Le programme s’est développé à partir de recherches actions, poursuivies lors de son extension à différents territoires du Québec.

Des évaluations d’implantation du programme ont été réalisées ; les dimensions sociales et politiques, parties intégrantes du programme, font donc l’objet de ces évaluations.

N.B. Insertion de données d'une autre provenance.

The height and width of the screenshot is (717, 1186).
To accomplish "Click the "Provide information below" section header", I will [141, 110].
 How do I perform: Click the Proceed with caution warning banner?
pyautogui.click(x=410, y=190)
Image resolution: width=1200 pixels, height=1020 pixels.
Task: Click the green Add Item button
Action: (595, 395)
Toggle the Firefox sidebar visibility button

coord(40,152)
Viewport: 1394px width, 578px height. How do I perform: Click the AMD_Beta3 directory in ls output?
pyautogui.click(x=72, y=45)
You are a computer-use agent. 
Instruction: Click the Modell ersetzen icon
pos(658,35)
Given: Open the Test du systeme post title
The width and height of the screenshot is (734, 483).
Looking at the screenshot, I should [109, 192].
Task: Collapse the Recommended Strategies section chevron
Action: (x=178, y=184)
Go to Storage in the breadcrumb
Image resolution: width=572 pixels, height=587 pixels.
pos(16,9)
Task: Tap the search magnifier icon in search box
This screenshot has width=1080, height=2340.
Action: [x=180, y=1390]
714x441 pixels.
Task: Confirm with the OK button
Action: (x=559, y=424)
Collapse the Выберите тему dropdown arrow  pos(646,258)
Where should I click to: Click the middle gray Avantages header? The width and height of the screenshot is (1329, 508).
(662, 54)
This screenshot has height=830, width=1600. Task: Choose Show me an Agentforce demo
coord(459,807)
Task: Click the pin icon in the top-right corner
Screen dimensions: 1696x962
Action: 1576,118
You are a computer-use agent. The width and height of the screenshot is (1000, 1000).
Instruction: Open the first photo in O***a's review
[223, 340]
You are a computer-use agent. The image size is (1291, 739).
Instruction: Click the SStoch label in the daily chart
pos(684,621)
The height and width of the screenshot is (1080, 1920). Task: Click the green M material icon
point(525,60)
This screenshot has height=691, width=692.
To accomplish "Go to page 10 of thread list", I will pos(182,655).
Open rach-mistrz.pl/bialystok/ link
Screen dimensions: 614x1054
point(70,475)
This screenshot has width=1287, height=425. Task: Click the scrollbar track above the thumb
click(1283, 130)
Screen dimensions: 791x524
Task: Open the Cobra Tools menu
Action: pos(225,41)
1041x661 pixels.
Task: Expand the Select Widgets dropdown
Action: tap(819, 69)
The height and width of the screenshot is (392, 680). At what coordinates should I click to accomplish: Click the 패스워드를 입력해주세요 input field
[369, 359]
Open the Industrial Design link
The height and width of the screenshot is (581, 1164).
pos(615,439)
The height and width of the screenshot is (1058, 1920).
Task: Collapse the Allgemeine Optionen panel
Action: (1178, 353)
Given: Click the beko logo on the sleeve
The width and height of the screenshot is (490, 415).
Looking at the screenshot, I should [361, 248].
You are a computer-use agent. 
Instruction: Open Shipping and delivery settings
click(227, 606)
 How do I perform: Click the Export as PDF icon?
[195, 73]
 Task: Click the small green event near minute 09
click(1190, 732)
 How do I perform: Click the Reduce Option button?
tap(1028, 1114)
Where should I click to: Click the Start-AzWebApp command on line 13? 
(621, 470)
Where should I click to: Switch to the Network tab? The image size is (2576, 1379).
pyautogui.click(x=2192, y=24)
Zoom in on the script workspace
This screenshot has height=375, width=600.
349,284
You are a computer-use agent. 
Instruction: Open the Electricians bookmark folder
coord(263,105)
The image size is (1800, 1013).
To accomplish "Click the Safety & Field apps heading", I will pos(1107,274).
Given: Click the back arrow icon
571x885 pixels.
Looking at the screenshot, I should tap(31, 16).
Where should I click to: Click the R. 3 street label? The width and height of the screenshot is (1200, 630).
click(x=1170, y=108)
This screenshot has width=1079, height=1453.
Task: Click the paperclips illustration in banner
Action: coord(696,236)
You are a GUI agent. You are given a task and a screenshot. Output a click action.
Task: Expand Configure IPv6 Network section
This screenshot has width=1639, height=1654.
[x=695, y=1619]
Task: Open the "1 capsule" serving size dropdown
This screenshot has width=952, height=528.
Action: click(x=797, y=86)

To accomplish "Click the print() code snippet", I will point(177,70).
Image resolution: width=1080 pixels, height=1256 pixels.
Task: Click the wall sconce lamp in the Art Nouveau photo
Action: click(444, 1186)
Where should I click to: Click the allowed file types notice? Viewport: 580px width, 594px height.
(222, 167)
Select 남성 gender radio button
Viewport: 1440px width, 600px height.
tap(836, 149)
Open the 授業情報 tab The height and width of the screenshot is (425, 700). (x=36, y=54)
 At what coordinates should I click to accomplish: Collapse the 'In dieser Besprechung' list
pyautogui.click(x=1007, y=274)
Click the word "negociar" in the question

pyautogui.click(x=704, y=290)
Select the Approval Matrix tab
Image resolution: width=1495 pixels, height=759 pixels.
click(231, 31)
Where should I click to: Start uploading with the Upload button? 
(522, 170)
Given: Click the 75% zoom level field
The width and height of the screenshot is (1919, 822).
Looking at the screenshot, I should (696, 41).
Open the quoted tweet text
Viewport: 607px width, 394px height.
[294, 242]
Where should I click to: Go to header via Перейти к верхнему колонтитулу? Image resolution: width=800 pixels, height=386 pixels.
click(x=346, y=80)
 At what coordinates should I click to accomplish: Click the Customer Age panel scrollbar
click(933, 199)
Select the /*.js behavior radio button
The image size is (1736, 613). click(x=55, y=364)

Un guide de formation des intervenants à l’animation d’une action intersectorielle avec les familles vivant dans l’extrême pauvreté est publié (3); des outils, des appuis sont mis à la disposition des acteurs pour développer le programme sur leurs territoires.

Autant de stratégies qui soutiennent les acteurs et guident la mise en place de l’analyse du milieu et des activités de promotion de la santé et d’empowerment.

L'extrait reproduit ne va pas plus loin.